* _Task directions_
Please rewrite the rows below as a JSON list of strings, one string per line, leaving out blank lines.

* _Given records_
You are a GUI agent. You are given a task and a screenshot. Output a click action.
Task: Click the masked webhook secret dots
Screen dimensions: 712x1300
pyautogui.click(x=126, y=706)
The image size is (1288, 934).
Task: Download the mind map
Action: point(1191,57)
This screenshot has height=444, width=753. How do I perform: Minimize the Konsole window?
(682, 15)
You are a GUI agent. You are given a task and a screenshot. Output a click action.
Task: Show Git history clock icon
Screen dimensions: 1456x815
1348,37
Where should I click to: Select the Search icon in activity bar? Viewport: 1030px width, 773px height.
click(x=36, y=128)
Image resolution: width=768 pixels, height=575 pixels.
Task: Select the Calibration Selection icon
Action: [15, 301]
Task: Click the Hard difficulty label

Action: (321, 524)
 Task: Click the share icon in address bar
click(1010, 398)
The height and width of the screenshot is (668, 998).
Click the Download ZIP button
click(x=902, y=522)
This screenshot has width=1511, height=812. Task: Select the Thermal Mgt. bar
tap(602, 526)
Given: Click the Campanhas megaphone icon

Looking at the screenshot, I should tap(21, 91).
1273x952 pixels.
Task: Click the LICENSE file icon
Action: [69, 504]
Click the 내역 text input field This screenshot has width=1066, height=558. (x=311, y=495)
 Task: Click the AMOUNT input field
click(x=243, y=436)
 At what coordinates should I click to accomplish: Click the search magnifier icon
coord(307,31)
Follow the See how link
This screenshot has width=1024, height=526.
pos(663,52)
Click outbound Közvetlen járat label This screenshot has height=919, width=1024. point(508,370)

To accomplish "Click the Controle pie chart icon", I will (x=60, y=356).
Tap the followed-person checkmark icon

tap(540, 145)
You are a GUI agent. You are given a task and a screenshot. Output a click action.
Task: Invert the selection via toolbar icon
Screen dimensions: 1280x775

* _Solution to the problem_
[
  "You are a GUI agent. You are given a task and a screenshot. Output a click action.",
  "Task: Click the masked webhook secret dots",
  "Screen dimensions: 712x1300",
  "pyautogui.click(x=126, y=706)",
  "The image size is (1288, 934).",
  "Task: Download the mind map",
  "Action: point(1191,57)",
  "This screenshot has height=444, width=753. How do I perform: Minimize the Konsole window?",
  "(682, 15)",
  "You are a GUI agent. You are given a task and a screenshot. Output a click action.",
  "Task: Show Git history clock icon",
  "Screen dimensions: 1456x815",
  "1348,37",
  "Where should I click to: Select the Search icon in activity bar? Viewport: 1030px width, 773px height.",
  "click(x=36, y=128)",
  "Image resolution: width=768 pixels, height=575 pixels.",
  "Task: Select the Calibration Selection icon",
  "Action: [15, 301]",
  "Task: Click the Hard difficulty label",
  "Action: (321, 524)",
  " Task: Click the share icon in address bar",
  "click(1010, 398)",
  "The height and width of the screenshot is (668, 998).",
  "Click the Download ZIP button",
  "click(x=902, y=522)",
  "This screenshot has width=1511, height=812. Task: Select the Thermal Mgt. bar",
  "tap(602, 526)",
  "Given: Click the Campanhas megaphone icon",
  "Looking at the screenshot, I should tap(21, 91).",
  "1273x952 pixels.",
  "Task: Click the LICENSE file icon",
  "Action: [69, 504]",
  "Click the 내역 text input field This screenshot has width=1066, height=558. (x=311, y=495)",
  " Task: Click the AMOUNT input field",
  "click(x=243, y=436)",
  " At what coordinates should I click to accomplish: Click the search magnifier icon",
  "coord(307,31)",
  "Follow the See how link",
  "This screenshot has width=1024, height=526.",
  "pos(663,52)",
  "Click outbound Közvetlen járat label This screenshot has height=919, width=1024. point(508,370)",
  "To accomplish \"Click the Controle pie chart icon\", I will (x=60, y=356).",
  "Tap the followed-person checkmark icon",
  "tap(540, 145)",
  "You are a GUI agent. You are given a task and a screenshot. Output a click action.",
  "Task: Invert the selection via toolbar icon",
  "Screen dimensions: 1280x775"
]